Despite the best efforts of the Trump administration to ignore or contradict scientific reality, carbon dioxide levels continue to soar far outside the bounds of what Homo sapiens have ever experienced.

Monthly levels of heat-trapping CO2 peaked at nearly 410 parts per million (ppm) in May, the month that levels peak each year at NOAA’s Mauna Loa Observatory in Hawaii.

CREDIT: Climate Central

This is worrisome for several reasons. First, CO2 is the primary heat-trapping greenhouse gas humans spew into the air, mainly by burning fossil fuels. The higher CO2 levels are, the greater the warming.

Second, CO2 levels or concentrations in the atmosphere will keep rising until the world has reduced global CO2 emissions by more than 80 percent from current levels. CO2 concentrations are like the water levels in a bathtub, and annual emissions are like the flow from the faucet. The water going down the bathtub drain is like CO2 sinks such as the oceans, forests, and soils.

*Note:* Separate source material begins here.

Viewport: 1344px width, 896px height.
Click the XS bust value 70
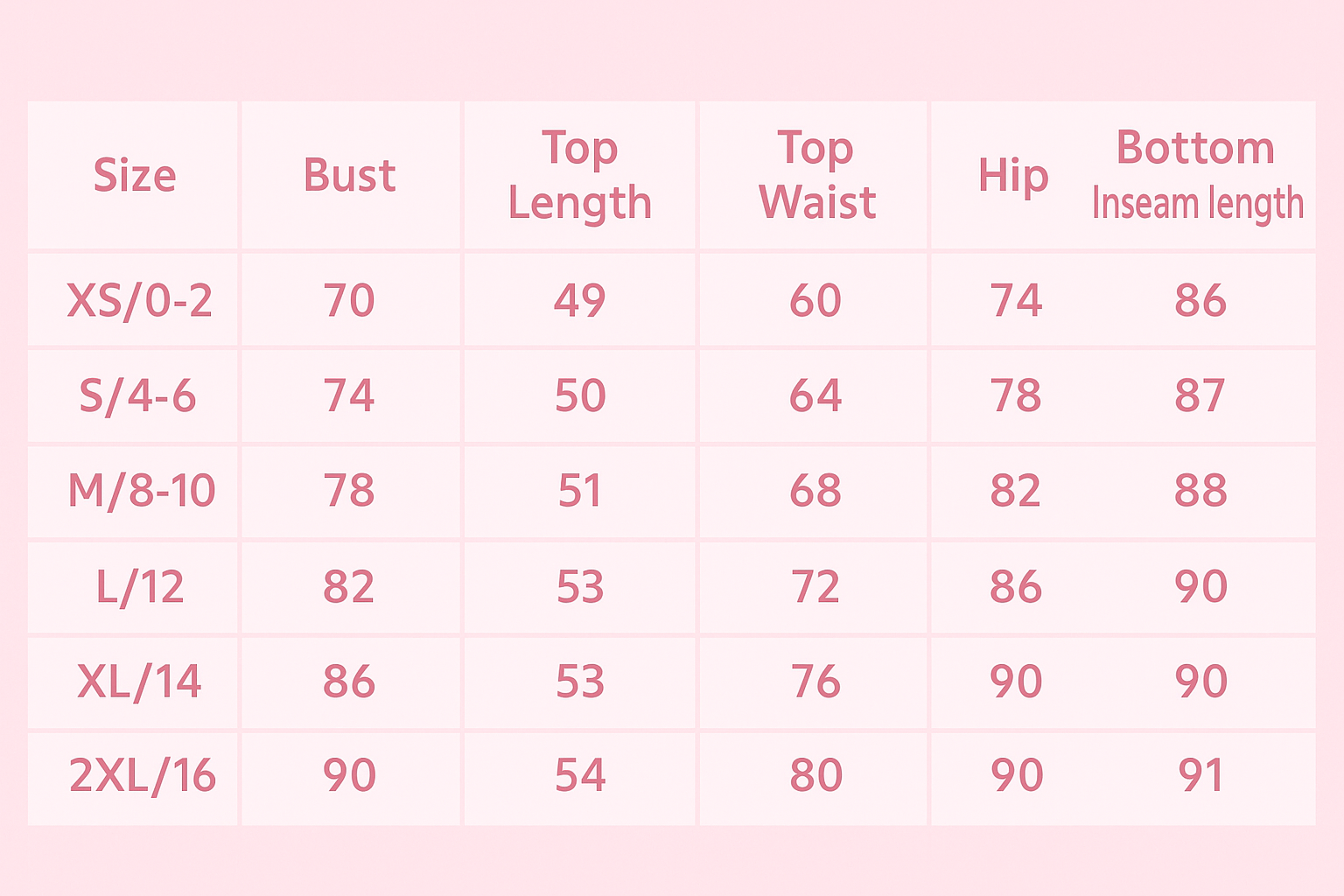tap(349, 301)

Third, the annual rise in CO2 levels has been speeding up, as long predicted by climate science. Indeed 2015 and 2016 were the two biggest annual jumps in CO2 levels on record.

The fourth thing to worry about these record CO2 levels is that some of the Earth’s carbon sinks appear to be turning into CO2 sources, most notably the defrosting permafrost, which contains twice as much carbon as the atmosphere does today.

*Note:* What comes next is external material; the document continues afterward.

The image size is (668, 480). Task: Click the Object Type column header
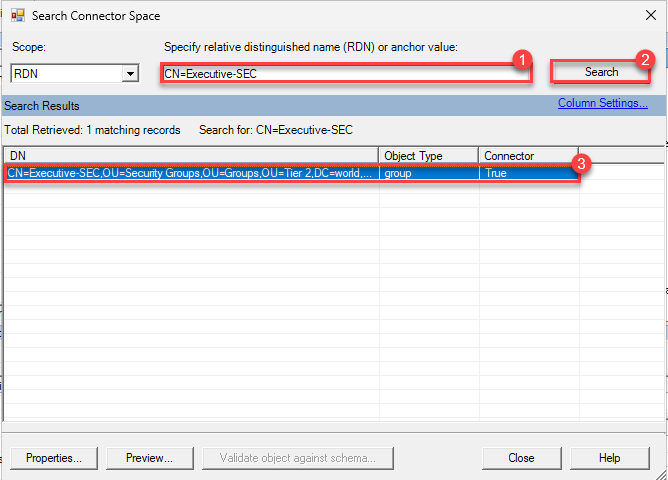point(427,156)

This thawing creates a dangerous amplifying feedback, as rising CO2 warms the planet, which thaws the permafrost, releasing carbon that further warms the planet, releasing more CO2, and so on.

The fifth thing to worry about is that, historically, record CO2 levels are accompanied by record temperatures and record sea level rise. We haven’t hit the temperature levels we can expect from current CO2 levels, and by the time we do, CO2 levels will be even higher. Sea level rise can take even longer to catch up but the latest science says we are headed towards worst-case scenario levels, 3 to 6 feet (or more), by century’s end.

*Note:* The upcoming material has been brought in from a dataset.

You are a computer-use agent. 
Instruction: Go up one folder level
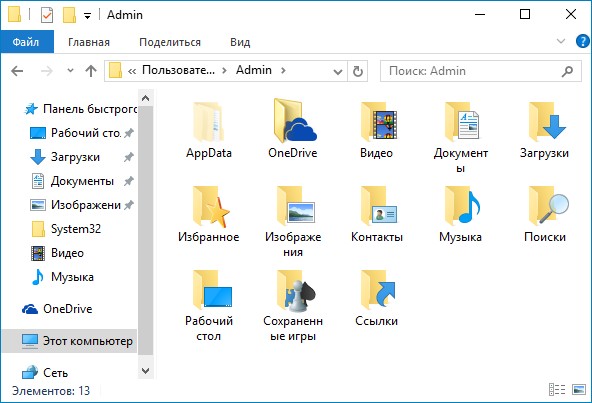coord(91,71)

The sixth reason for concern is that CO2 levels (and temperatures) were relatively flat for the past 10,000 years — during which time modern civilization and agriculture developed capable of sustaining a population of billions of people.

But now CO2 levels have surpassed those seen not just during modern civilization, but during all of human evolution. Indeed, current levels haven’t been seen for many millions of years.

The final thing to worry about is that by exiting the Paris climate deal, President Donald Trump has made it all but impossible to achieve the lower range of projections in the chart above (graph on far right). We are now exceedingly unlikely to stay below 500 ppm — and could go far, far higher if Trump were able to persist in his self-destructive policies over two terms.

The last time the Earth sustained CO2 levels near the 400 ppm range, a few million years ago, the Arctic was 14°F warmer, and “the West Antarctic Ice sheet did not exist,” according to a 2013 study in the journal Science. Sea levels were about 80 feet higher.

A 2009 analysis in Science found that when CO2 levels were sustained in the 400 to 500 ppm range some 15 to 20 million years ago, it was 5°F to 10°F warmer globally, and seas were also 75 to 120 feet higher.

That’s why a rational and moral society would be scrambling to strengthen Paris, not destroy it.